Rede anlässlich der Eröffnung der großen Vortragsveranstaltung im Rahmen der DLG-Wintertagung am Donnerstag, dem 13. Januar 2005, in Münster/Westfalen

Herzlich willkommen zur Wintertagung 2005 hier in Münster. Nach dem bewährten Tagungsrhythmus der DLG sind wir nun nach vier Jahren wieder in dieser schönen Stadt mit ihrem stark landwirtschaftlich geprägten Umfeld angekommen: dem Münsterland, den benachbarten Regionen des Niederrheins und des Weser-Ems-Gebietes. Diese Regionen sind stark von ländlichen Räumen geprägt, von einer gut strukturierten und kompetenten Landwirtschaft, von gesunden, mittelständischen Firmen der Landtechnik, des Stallbaus, der Verarbeitung von Lebensmitteln.

Dieser leistungsfähige Verbund der Agrar- und Ernährungswirtschaft spielt eine bedeutende Rolle in der regionalen Volkswirtschaft und stabilisiert die Einkommen der Menschen und  damit auch das Aufkommen der Steuerbürger. Die Agrarwirtschaft sichert vergleichsweise gute Beschäftigungsquoten im ländlichen Raum und sorgt für eine  beispielhaft gepflegte Kulturlandschaft.

> **Arbeitsanweisung**
Geben Sie den Abschnitt der Rede zur DLG-Wintertagung, der mit den Worten „Rede anlässlich der“ einsetzt und mit „Verarbeitung von Lebensmitteln.“ schließt, erneut wieder und ersetzen Sie darin „schönen Stadt“ durch „alten Stadt“. Die nachstehenden Zeilen stammen aus einer anderen Quelle.

> **Angezeigte Daten**
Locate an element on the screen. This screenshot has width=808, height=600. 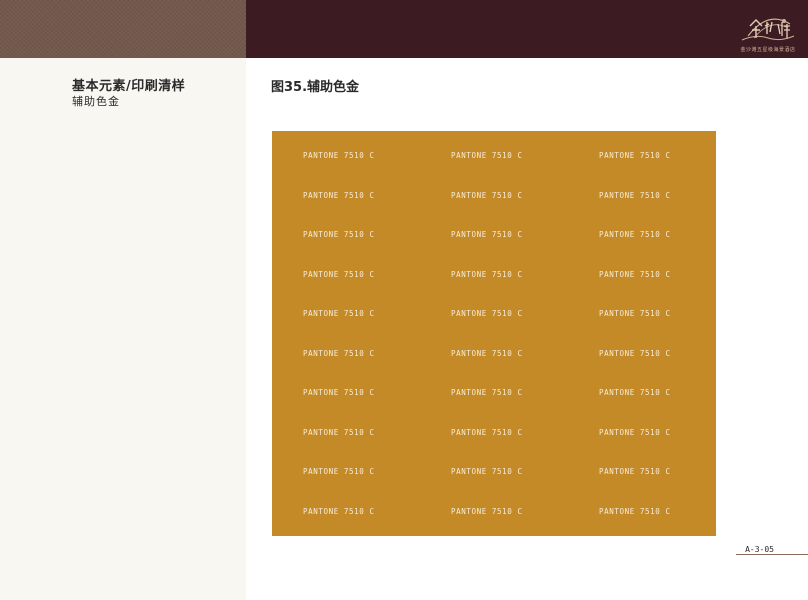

> **Antwort**
Rede anlässlich der Eröffnung der großen Vortragsveranstaltung im Rahmen der DLG-Wintertagung am Donnerstag, dem 13. Januar 2005, in Münster/Westfalen

Herzlich willkommen zur Wintertagung 2005 hier in Münster. Nach dem bewährten Tagungsrhythmus der DLG sind wir nun nach vier Jahren wieder in dieser alten Stadt mit ihrem stark landwirtschaftlich geprägten Umfeld angekommen: dem Münsterland, den benachbarten Regionen des Niederrheins und des Weser-Ems-Gebietes. Diese Regionen sind stark von ländlichen Räumen geprägt, von einer gut strukturierten und kompetenten Landwirtschaft, von gesunden, mittelständischen Firmen der Landtechnik, des Stallbaus, der Verarbeitung von Lebensmitteln.